Signed-off-by: Ond?ej Sur? <ondrej at sury.org>
---
include/urcu/arch.h | 20 +++++++++
include/urcu/arch/alpha.h | 6 +++
include/urcu/arch/arm.h | 12 ++++++
include/urcu/arch/mips.h | 2 +
include/urcu/arch/nios2.h | 2 +
include/urcu/arch/ppc.h | 6 +++
include/urcu/arch/s390.h | 2 +
include/urcu/arch/sparc64.h | 6 +++
include/urcu/arch/x86.h | 20 +++++++++
include/urcu/static/pointer.h | 77 +++++++----------------------------
10 files changed, 90 insertions(+), 63 deletions(-)
Comments
On 2023-03-17 17:37, Ond?ej Sur? via lttng-dev wrote:
> Instead of custom code, use the __atomic builtins to implement the
> rcu_dereference(), rcu_cmpxchg_pointer(), rcu_xchg_pointer() and
> rcu_assign_pointer().
This also changes the cmm_mb() family of functions, but not everywhere.
This should be documented.
I'm also unsure why architecture code has #ifndef cmm_mb when we would
expect the generic arch implementation to be conditional (the other way
around).
>
> Signed-off-by: Ond?ej Sur? <ondrej at sury.org>
> ---
> include/urcu/arch.h | 20 +++++++++
> include/urcu/arch/alpha.h | 6 +++
> include/urcu/arch/arm.h | 12 ++++++
> include/urcu/arch/mips.h | 2 +
> include/urcu/arch/nios2.h | 2 +
> include/urcu/arch/ppc.h | 6 +++
> include/urcu/arch/s390.h | 2 +
> include/urcu/arch/sparc64.h | 6 +++
> include/urcu/arch/x86.h | 20 +++++++++
> include/urcu/static/pointer.h | 77 +++++++----------------------------
> 10 files changed, 90 insertions(+), 63 deletions(-)
>
> diff --git a/include/urcu/arch.h b/include/urcu/arch.h
> index d3914da..aec6fa1 100644
> --- a/include/urcu/arch.h
> +++ b/include/urcu/arch.h
> @@ -21,6 +21,26 @@
> #ifndef _URCU_ARCH_H
> #define _URCU_ARCH_H
>
> +#if !defined(__has_feature)
> +#define __has_feature(x) 0
> +#endif /* if !defined(__has_feature) */
> +
> +/* GCC defines __SANITIZE_ADDRESS__, so reuse the macro for clang */
> +#if __has_feature(address_sanitizer)
> +#define __SANITIZE_ADDRESS__ 1
> +#endif /* if __has_feature(address_sanitizer) */
> +
> +#ifdef __SANITIZE_THREAD__
> +/* FIXME: Somebody who understands the barriers should look into this */
> +#define cmm_mb() __atomic_thread_fence(__ATOMIC_ACQ_REL)

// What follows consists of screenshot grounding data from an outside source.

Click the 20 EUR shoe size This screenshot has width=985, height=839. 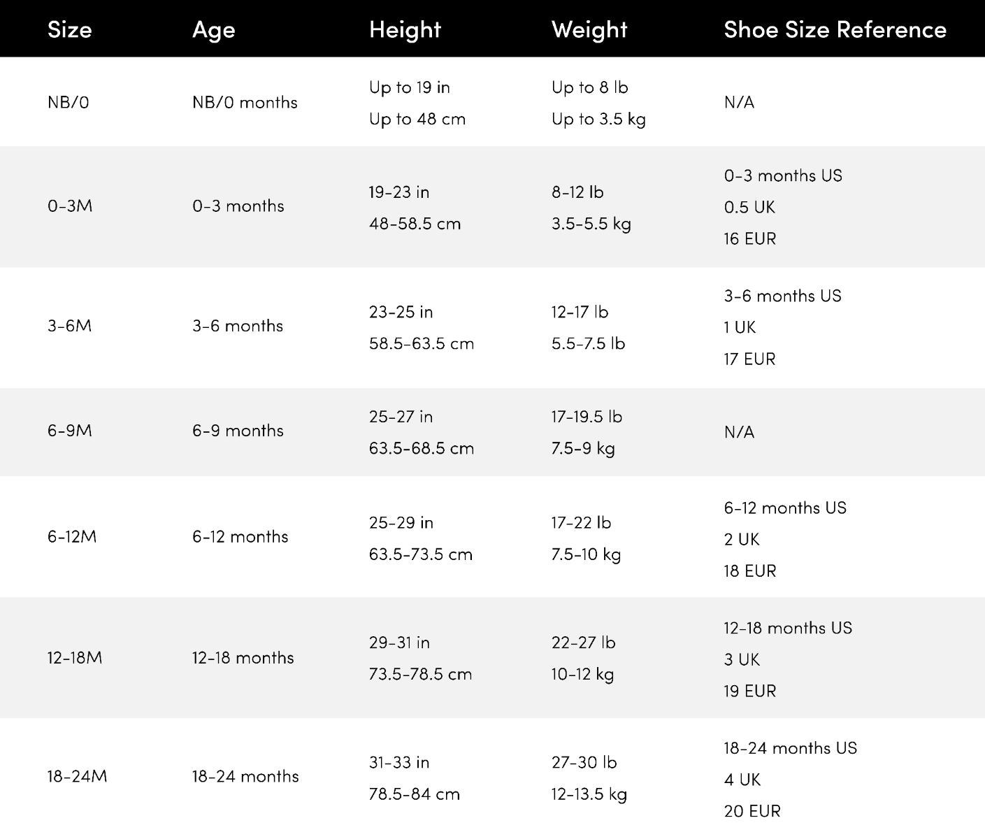click(752, 811)
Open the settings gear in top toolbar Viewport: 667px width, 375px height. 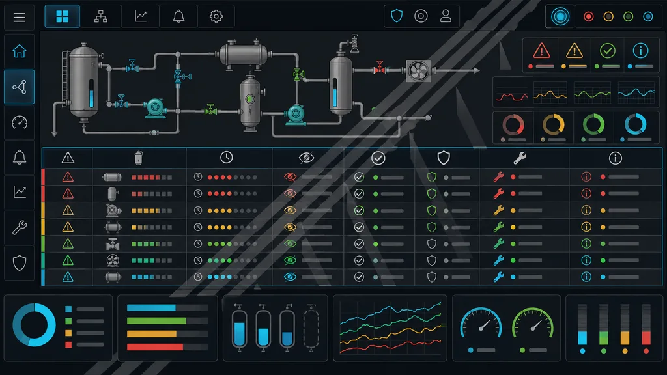click(x=216, y=16)
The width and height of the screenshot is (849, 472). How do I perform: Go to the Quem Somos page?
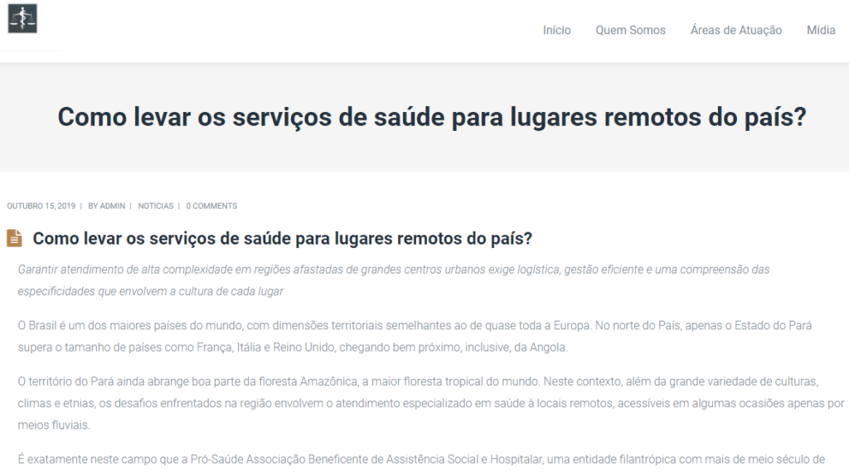630,30
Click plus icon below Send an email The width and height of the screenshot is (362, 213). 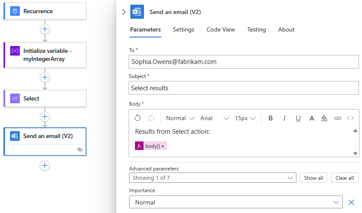(x=45, y=165)
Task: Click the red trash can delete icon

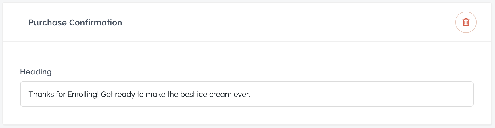Action: (466, 22)
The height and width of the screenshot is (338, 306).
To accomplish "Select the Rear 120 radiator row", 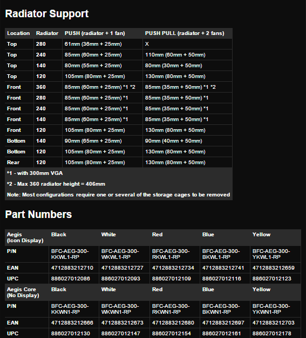I will click(x=118, y=163).
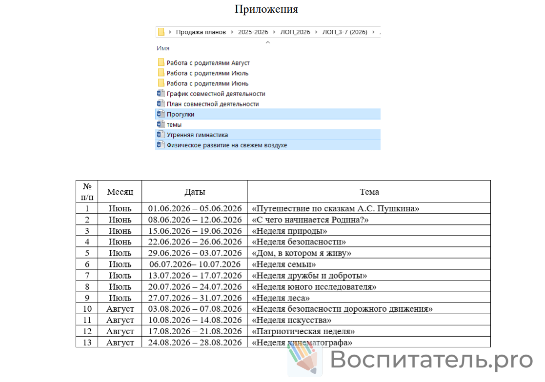Click the Word icon for Утренняя гимнастика
Viewport: 545px width, 382px height.
tap(161, 135)
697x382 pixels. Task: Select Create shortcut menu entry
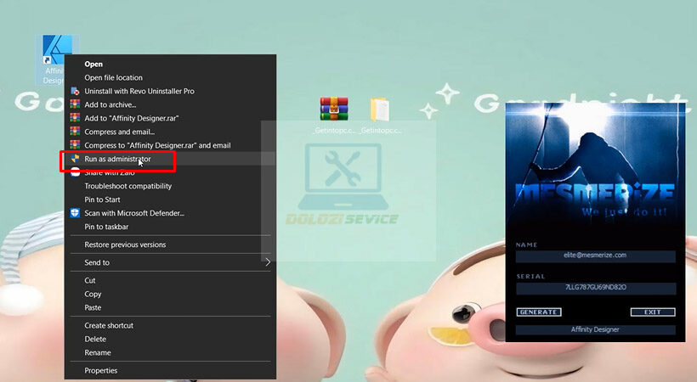(x=109, y=325)

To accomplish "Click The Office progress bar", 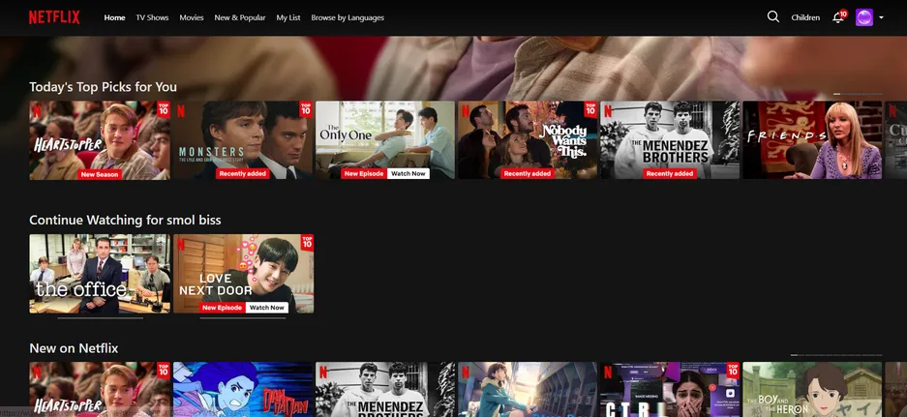I will tap(100, 317).
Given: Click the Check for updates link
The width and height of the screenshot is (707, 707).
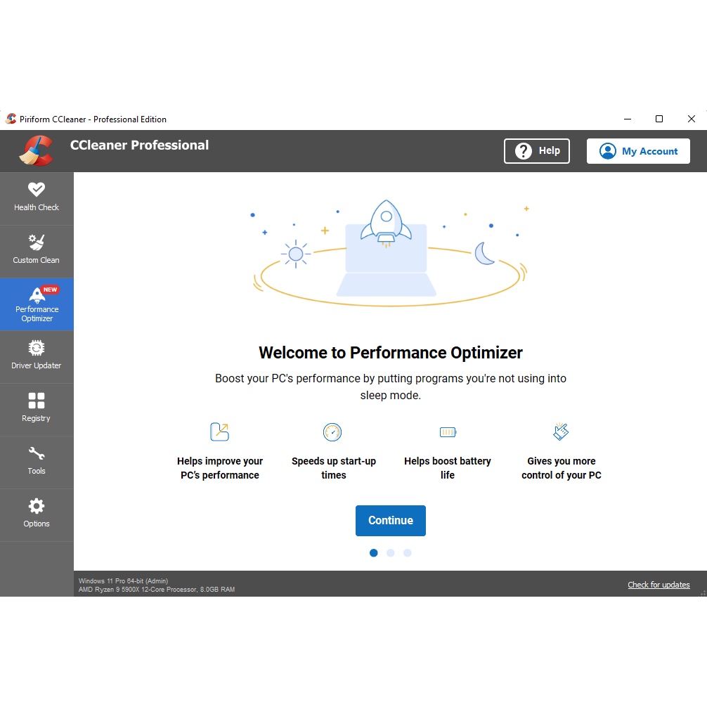Looking at the screenshot, I should [659, 585].
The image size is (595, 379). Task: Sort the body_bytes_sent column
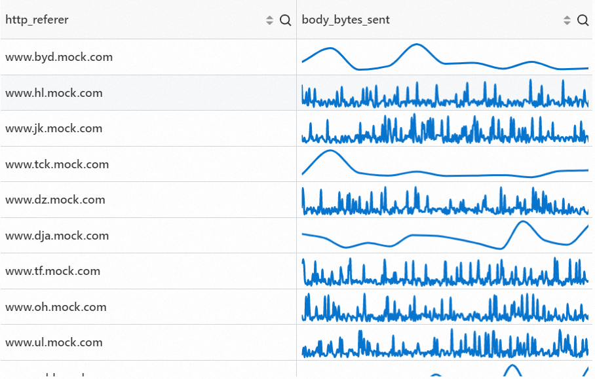[x=567, y=20]
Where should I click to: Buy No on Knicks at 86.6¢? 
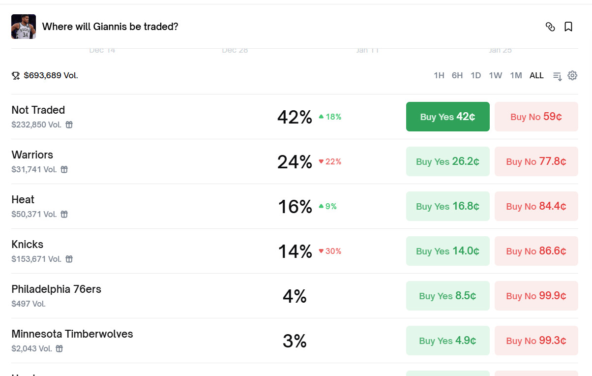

This really needs to be __ATOMIC_SEQ_CST.
> +#define cmm_rmb() __atomic_thread_fence(__ATOMIC_ACQUIRE)
> +#define cmm_wmb() __atomic_thread_fence(__ATOMIC_RELEASE)
I am really unsure that rmb/wmb semantics map to acq/rel. Paul, can you
confirm ?
> +#define cmm_smp_mb() __atomic_thread_fence(__ATOMIC_ACQ_REL)
SEQ_CST.
> +#define cmm_smp_rmb() __atomic_thread_fence(__ATOMIC_ACQUIRE)
> +#define cmm_smp_wmb() __atomic_thread_fence(__ATOMIC_RELEASE)
Unsure (see above).
> +#define cmm_read_barrier_depends() __atomic_thread_fence(__ATOMIC_ACQ_REL)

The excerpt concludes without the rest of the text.